THE DATA Block Start

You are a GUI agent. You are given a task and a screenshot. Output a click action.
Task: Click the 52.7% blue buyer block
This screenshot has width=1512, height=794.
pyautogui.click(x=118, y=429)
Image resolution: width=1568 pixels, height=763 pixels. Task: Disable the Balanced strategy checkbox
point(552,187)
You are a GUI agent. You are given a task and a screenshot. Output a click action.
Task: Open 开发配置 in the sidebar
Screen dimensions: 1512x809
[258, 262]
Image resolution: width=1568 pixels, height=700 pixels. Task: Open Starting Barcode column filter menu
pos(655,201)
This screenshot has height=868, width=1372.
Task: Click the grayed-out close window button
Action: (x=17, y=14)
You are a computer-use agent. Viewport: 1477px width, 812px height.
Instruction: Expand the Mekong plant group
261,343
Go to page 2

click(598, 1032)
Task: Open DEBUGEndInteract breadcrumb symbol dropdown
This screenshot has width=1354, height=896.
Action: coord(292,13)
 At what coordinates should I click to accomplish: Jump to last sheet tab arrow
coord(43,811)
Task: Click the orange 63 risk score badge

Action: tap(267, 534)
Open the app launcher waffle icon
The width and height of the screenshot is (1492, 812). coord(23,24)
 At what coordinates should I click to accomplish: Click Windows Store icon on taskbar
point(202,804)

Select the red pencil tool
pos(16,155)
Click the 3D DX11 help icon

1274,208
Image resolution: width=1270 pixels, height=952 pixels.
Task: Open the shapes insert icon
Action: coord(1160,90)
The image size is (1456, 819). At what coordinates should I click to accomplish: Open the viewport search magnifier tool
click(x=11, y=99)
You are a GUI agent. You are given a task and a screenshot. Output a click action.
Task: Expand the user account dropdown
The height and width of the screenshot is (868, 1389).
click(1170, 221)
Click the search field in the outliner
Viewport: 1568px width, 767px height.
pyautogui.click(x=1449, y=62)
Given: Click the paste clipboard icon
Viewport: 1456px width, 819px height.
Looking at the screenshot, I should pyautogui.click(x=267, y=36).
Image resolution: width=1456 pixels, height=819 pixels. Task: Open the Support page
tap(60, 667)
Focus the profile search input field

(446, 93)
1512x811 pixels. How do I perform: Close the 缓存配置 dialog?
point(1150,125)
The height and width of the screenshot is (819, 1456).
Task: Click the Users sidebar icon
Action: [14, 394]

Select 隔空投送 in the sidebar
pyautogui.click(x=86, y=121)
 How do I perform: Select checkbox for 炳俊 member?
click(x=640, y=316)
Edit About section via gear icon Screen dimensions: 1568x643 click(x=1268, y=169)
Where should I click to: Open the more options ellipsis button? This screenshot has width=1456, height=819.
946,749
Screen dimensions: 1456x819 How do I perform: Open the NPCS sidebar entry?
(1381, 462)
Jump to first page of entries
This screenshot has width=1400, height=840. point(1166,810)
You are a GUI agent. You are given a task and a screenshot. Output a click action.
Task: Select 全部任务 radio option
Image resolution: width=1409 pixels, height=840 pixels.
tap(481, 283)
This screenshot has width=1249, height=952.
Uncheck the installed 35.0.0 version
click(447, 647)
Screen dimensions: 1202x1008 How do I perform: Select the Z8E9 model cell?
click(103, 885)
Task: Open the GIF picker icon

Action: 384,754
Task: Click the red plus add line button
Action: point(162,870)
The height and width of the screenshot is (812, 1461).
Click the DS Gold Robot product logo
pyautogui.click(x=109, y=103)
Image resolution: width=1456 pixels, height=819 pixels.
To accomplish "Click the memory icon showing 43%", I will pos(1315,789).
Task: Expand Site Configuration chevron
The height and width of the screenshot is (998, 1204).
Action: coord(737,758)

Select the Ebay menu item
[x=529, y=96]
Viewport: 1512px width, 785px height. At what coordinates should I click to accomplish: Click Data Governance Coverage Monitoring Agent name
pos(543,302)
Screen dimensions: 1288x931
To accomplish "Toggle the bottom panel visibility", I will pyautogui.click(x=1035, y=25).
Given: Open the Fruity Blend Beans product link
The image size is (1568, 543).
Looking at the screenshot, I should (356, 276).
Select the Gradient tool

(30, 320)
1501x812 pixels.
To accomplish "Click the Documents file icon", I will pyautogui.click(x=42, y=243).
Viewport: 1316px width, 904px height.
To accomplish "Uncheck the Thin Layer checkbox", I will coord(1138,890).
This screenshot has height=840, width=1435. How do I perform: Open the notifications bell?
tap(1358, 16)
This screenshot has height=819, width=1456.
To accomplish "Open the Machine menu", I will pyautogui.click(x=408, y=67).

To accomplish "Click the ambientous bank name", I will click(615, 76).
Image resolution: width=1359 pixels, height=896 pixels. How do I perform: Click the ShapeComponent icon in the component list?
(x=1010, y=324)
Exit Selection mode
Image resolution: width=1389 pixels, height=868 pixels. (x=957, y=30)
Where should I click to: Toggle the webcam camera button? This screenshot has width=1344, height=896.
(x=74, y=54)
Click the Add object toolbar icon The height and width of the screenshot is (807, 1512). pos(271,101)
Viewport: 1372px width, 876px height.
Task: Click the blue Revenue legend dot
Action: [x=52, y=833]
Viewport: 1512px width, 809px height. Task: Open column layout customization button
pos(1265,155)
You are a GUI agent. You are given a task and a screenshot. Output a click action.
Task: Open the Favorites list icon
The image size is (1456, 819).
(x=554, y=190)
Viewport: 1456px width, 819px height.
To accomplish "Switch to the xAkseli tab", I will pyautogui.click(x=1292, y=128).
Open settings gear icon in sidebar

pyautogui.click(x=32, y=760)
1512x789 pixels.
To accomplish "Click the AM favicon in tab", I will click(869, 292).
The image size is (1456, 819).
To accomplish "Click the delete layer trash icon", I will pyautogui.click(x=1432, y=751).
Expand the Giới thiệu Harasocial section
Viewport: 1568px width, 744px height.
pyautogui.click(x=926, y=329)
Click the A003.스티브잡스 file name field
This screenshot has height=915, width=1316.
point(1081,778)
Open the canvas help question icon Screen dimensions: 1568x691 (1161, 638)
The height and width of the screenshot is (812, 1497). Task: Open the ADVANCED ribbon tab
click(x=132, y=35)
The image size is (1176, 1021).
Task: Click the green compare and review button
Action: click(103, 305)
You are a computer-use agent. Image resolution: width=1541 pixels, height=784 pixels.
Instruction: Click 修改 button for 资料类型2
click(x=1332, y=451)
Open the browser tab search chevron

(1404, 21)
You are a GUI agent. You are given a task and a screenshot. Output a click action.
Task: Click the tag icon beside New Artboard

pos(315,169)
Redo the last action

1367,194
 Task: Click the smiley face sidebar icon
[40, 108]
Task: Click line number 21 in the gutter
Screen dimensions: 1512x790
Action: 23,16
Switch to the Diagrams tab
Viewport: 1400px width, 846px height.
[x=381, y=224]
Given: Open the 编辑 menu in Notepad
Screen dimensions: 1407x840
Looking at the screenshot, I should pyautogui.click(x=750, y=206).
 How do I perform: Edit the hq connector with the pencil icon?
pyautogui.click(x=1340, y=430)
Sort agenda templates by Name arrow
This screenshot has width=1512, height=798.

THE DATA Block End

Repeat word for word each line from the one with "Expand the Giới thiệu Harasocial section" to the end of the records above, inclusive.

Expand the Giới thiệu Harasocial section
Viewport: 1568px width, 744px height.
pyautogui.click(x=926, y=329)
Click the A003.스티브잡스 file name field
This screenshot has height=915, width=1316.
point(1081,778)
Open the canvas help question icon Screen dimensions: 1568x691 (1161, 638)
The height and width of the screenshot is (812, 1497). Task: Open the ADVANCED ribbon tab
click(x=132, y=35)
The image size is (1176, 1021).
Task: Click the green compare and review button
Action: click(103, 305)
You are a computer-use agent. Image resolution: width=1541 pixels, height=784 pixels.
Instruction: Click 修改 button for 资料类型2
click(x=1332, y=451)
Open the browser tab search chevron

(1404, 21)
You are a GUI agent. You are given a task and a screenshot. Output a click action.
Task: Click the tag icon beside New Artboard

pos(315,169)
Redo the last action

1367,194
 Task: Click the smiley face sidebar icon
[40, 108]
Task: Click line number 21 in the gutter
Screen dimensions: 1512x790
Action: 23,16
Switch to the Diagrams tab
Viewport: 1400px width, 846px height.
[x=381, y=224]
Given: Open the 编辑 menu in Notepad
Screen dimensions: 1407x840
Looking at the screenshot, I should pyautogui.click(x=750, y=206).
 How do I perform: Edit the hq connector with the pencil icon?
pyautogui.click(x=1340, y=430)
Sort agenda templates by Name arrow
This screenshot has width=1512, height=798.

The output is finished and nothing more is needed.